What to do: Rewrite the rows from the line with "Where should I" through the last row, changing "search field" to "input box" and leaving everything else as it is. Do not include the pictures in your answer.

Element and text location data

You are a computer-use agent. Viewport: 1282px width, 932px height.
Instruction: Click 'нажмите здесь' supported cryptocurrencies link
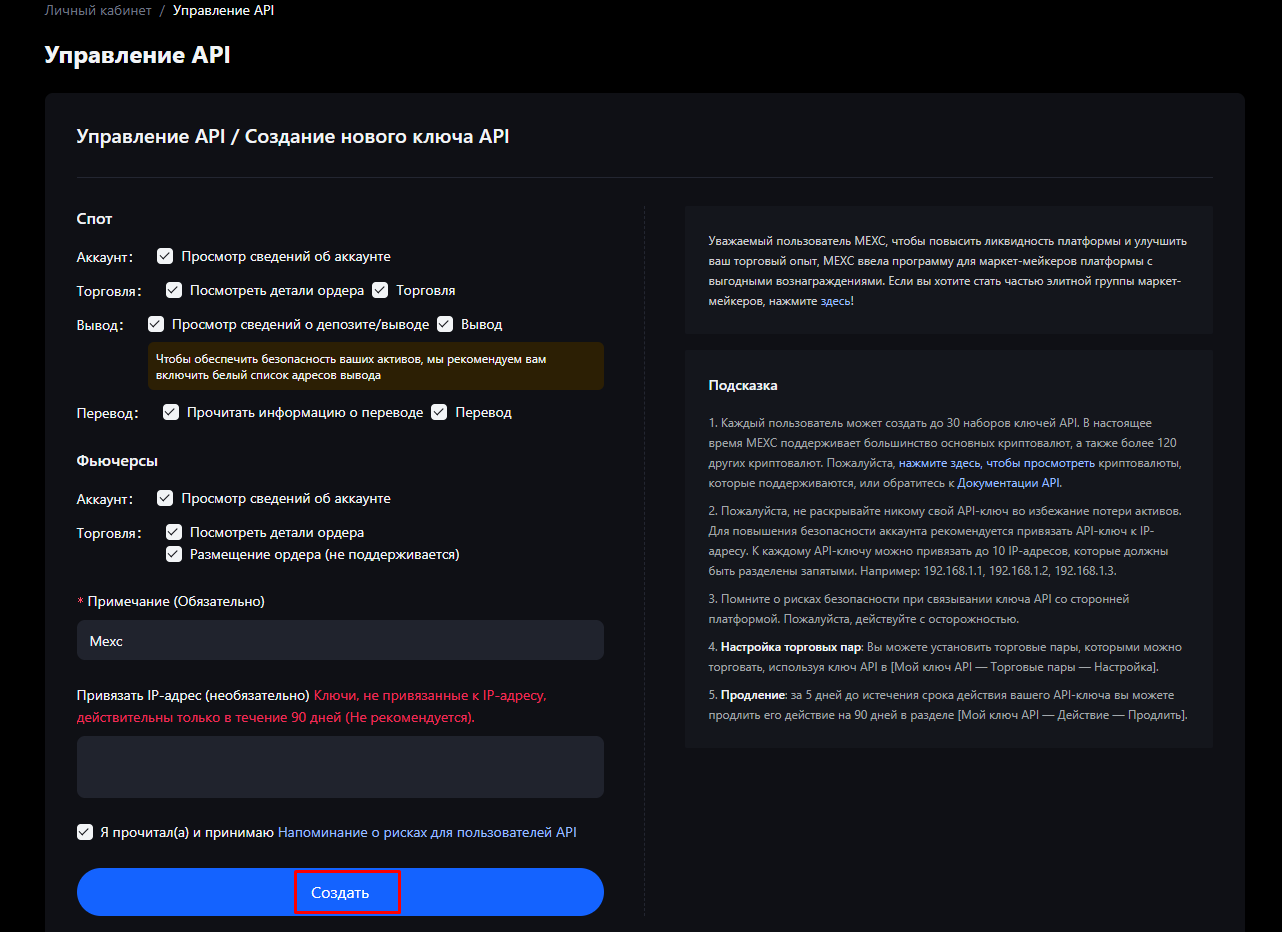tap(940, 463)
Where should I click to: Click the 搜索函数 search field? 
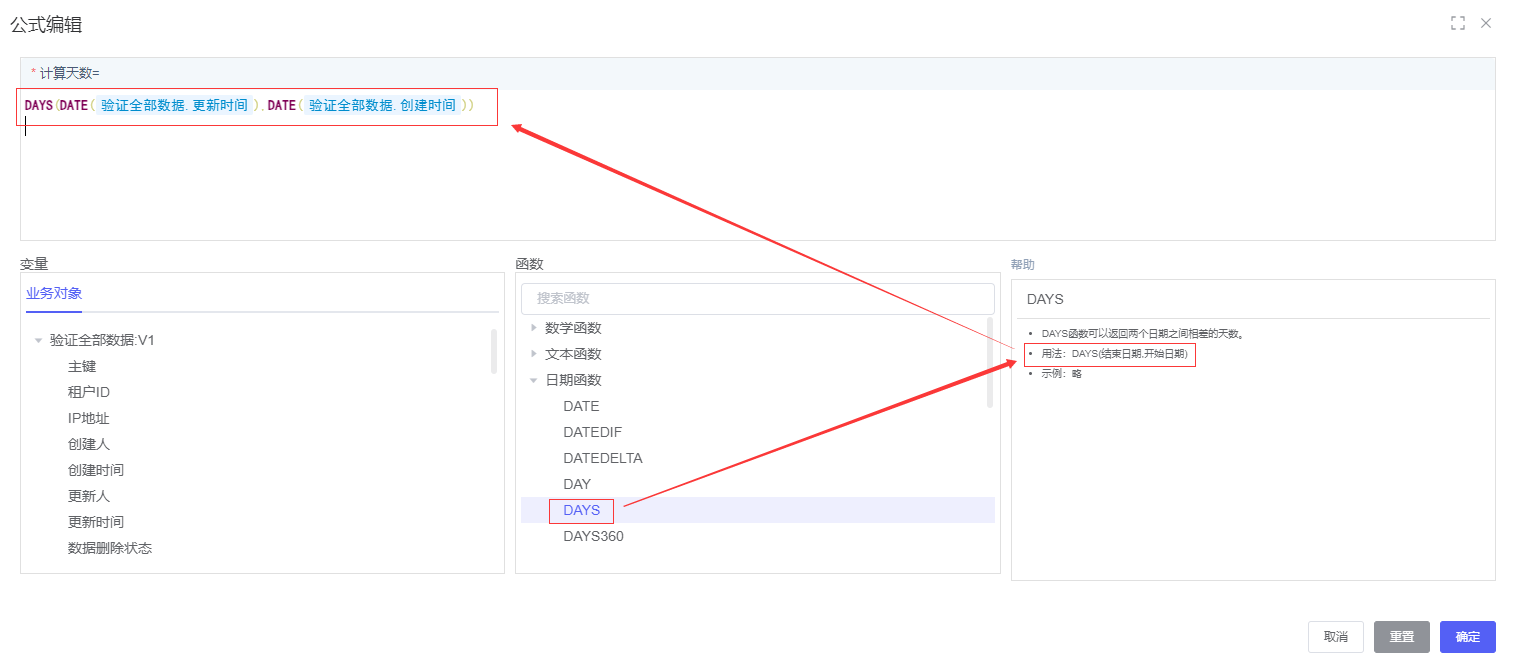[x=757, y=298]
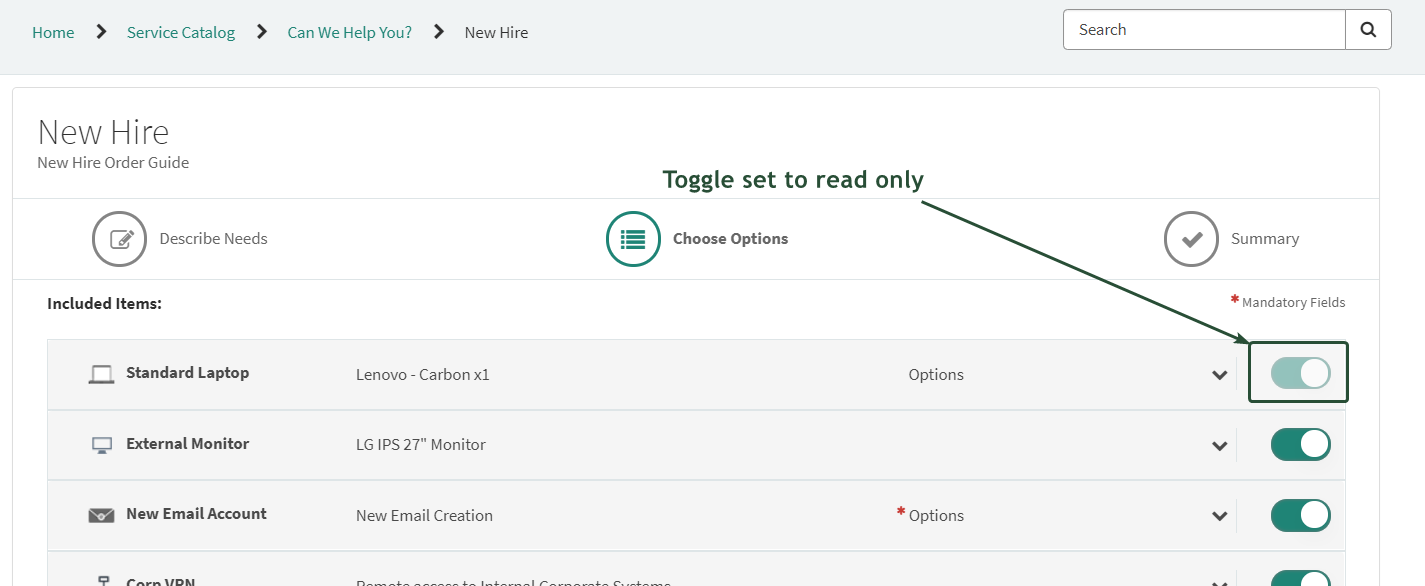Turn off the New Email Account toggle
1425x586 pixels.
coord(1300,515)
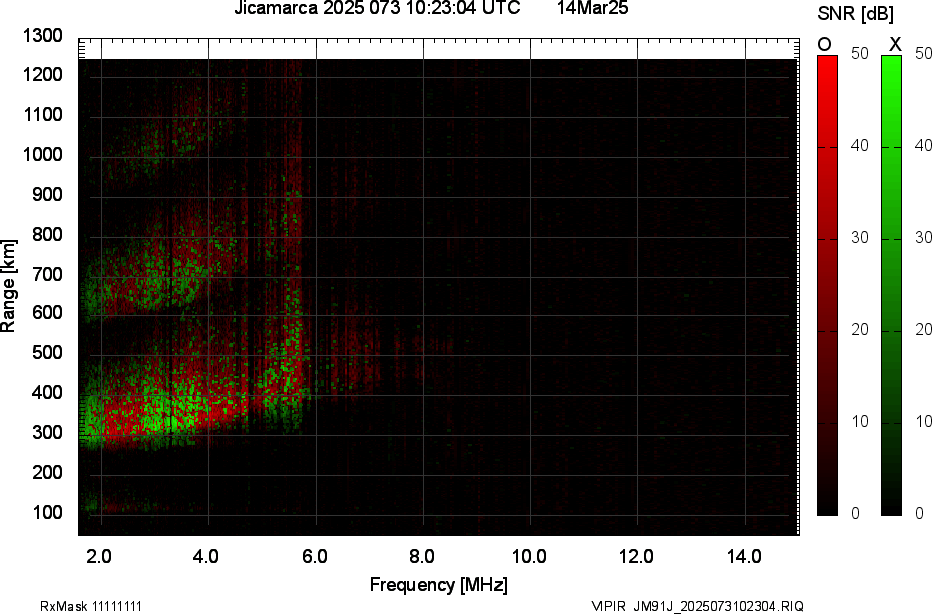Click the 100 km range tick label
932x614 pixels.
coord(47,512)
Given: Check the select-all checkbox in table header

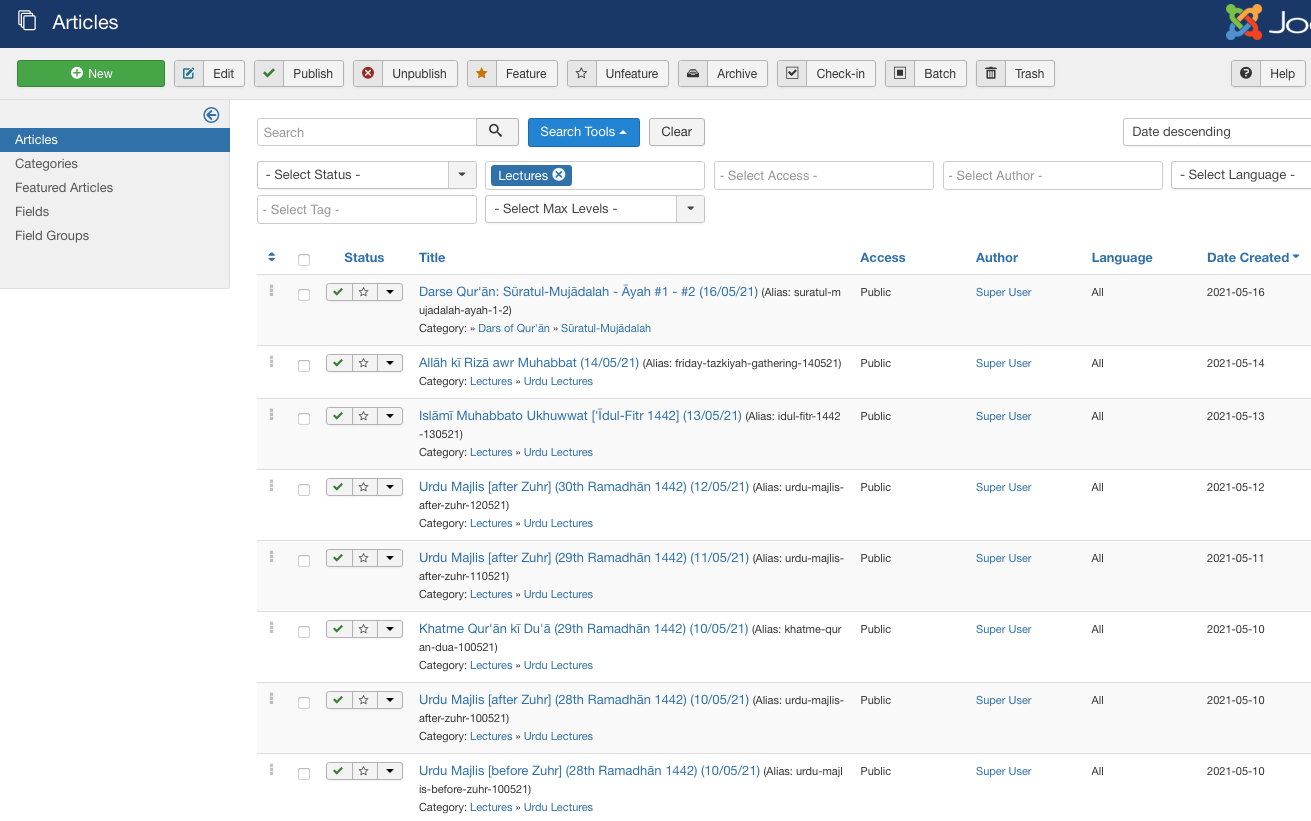Looking at the screenshot, I should coord(304,259).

The output:
Where should I click to: Click the 搜索函数 input box? 
[x=757, y=298]
Turn off the New Email Account toggle
1425x586 pixels.
coord(1300,515)
Click the 100 km range tick label
932x614 pixels.
coord(47,512)
Given: Check the select-all checkbox in table header

Looking at the screenshot, I should coord(304,259).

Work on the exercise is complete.